Jesus wurde uns in allem gleich. Gott hat sich mit uns Menschen 100%ig identifiziert. Er weiß, was es bedeutet, Mensch zu sein. Ihm war warm und kalt. Ihm taten der Rücken und die Füße weh. Er war fröhlich und traurig. Er war der Held und der Ausgestoßene. Er war ganz Mensch mit allem drum und dran. Letztlich hat Jesus seine Identifikation mit uns Menschen ans Kreuz gebracht.

Jesus ist unser Vorbild, und ihm wollen wir ähnlicher werden. Meine Leidenschaft für die verfolgte Kirche wurde durch den Alltag immer weniger. Ich habe mich auch immer weniger mit dem Thema beschäftigt. Es wurde mir dann immer fremder. „Ja, da war doch was. Ja, ich sollte da mal wieder was machen." Doch Leidenschaft ist das nicht mehr. Es geht so schnell.

Der Aufruf zur Identifikation

Der Schreiber des Hebräerbriefes fordert uns heraus, uns mit denen, die für Jesus im Gefängnis sitzen, so zu identifizieren, als wären wir selbst dort:

Hebräer 13,3
Denkt an diejenigen, die im Gefängnis sind. Fühlt mit ihnen, als wärt ihr selbst dort. Teilt das Leid derer, die misshandelt werden, als würdet ihr ihren Schmerz am eigenen Körper spüren.


Das fordert mich wieder neu heraus!

Kirsten hat am Sonntag uns einen Einblick in ihr Herz gewährt. Gott hat ihr eine Leidenschaft für Obdachlose, Prostituierte und Menschen am Rande unserer Gesellschaft geschenkt. Ihre Identifikation mit den Herausforderungen dieser wunderbaren Menschen bringt sie immer wieder an den Rand des Machbaren.

Und gleichzeitig ist es ein Geschenk Gottes, zu fühlen und zu erleben, was andere Menschen durchmachen. Die Bibel ist voll von bestätigenden Bibelstellen:

1. Korinther 12,26
Wenn eines leidet, leiden alle anderen mit, und wenn eines geehrt wird, freuen sich alle anderen mit.


Galater 6,2
Helft euch gegenseitig bei euren Schwierigkeiten und Problemen, so erfüllt ihr das Gesetz, das wir von Christus haben.

Die Frage nach der Leidenschaft

Wir können jetzt da stehen und sagen: „Das ist ja so nicht gesund." Oder wir können uns fragen: „Jesus, wofür möchtest du mir eine tiefe Leidenschaft schenken?

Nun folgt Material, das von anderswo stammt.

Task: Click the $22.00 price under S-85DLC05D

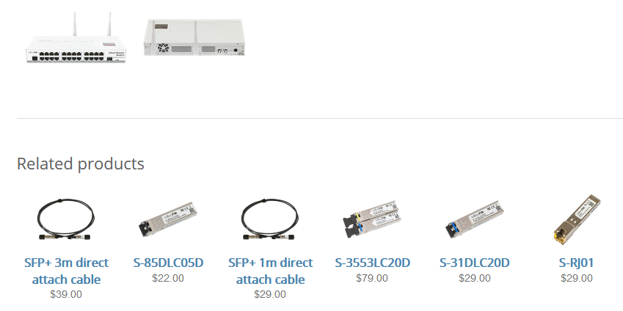Action: (x=168, y=278)
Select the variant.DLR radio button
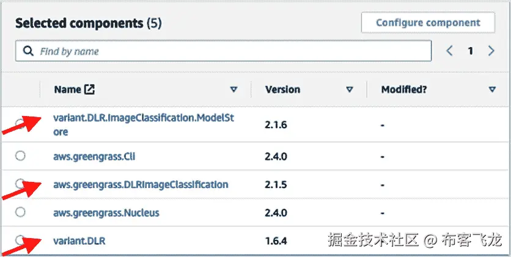Viewport: 511px width, 257px height. [20, 241]
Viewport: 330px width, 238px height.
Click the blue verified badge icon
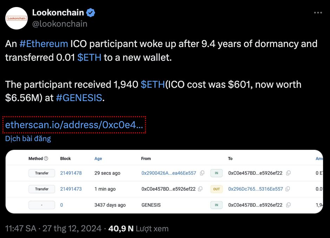click(91, 13)
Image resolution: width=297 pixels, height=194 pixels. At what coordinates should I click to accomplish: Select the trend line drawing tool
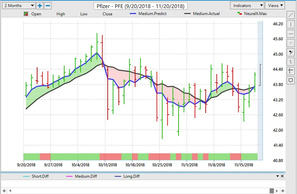[291, 15]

Welche Menschen legst du mir so aufs Herz?"

Philipper 3,10
Mein Wunsch ist es, Christus zu erkennen und die mächtige Kraft, die ihn von den Toten auferweckte, am eigenen Leib zu erfahren. Ich möchte lernen, was es heißt, mit ihm zu leiden, indem ich an seinem Tod teilhabe.


Ich glaube, dass das, was Kirsten erlebt, zum Christsein dazugehört. Sie hat Anteil an den Leiden Christi. Diese sind nicht nur körperlich, sondern auch seelisch. Als Jesus einmal Jerusalem anschaute, jammerte es ihn. „Jammerte" bedeutet, dass es ihm den Magen umgedreht hat. So berührt und identifiziert war er mit uns Menschen.

Mein Gebet

In Karlsruhe habe ich Jesus gesagt, dass er die Leidenschaft für unsere verfolgten Geschwister wieder neu in mir entfachen darf und dass er mir Gnade schenkt, damit die Leidenschaft nicht nur ein Strohfeuer wird.

Und du?

Nimm dir einen Moment Zeit und frage dich: Was berührt dein Herz? Welche Menschen, welche Not, welches Leid lässt dich nicht kalt? Vielleicht sind es wie bei Kirsten die Menschen am Rand der Gesellschaft. Vielleicht sind es Kinder in Not, einsame Senioren, Flüchtlinge oder eben unsere verfolgten Geschwister weltweit.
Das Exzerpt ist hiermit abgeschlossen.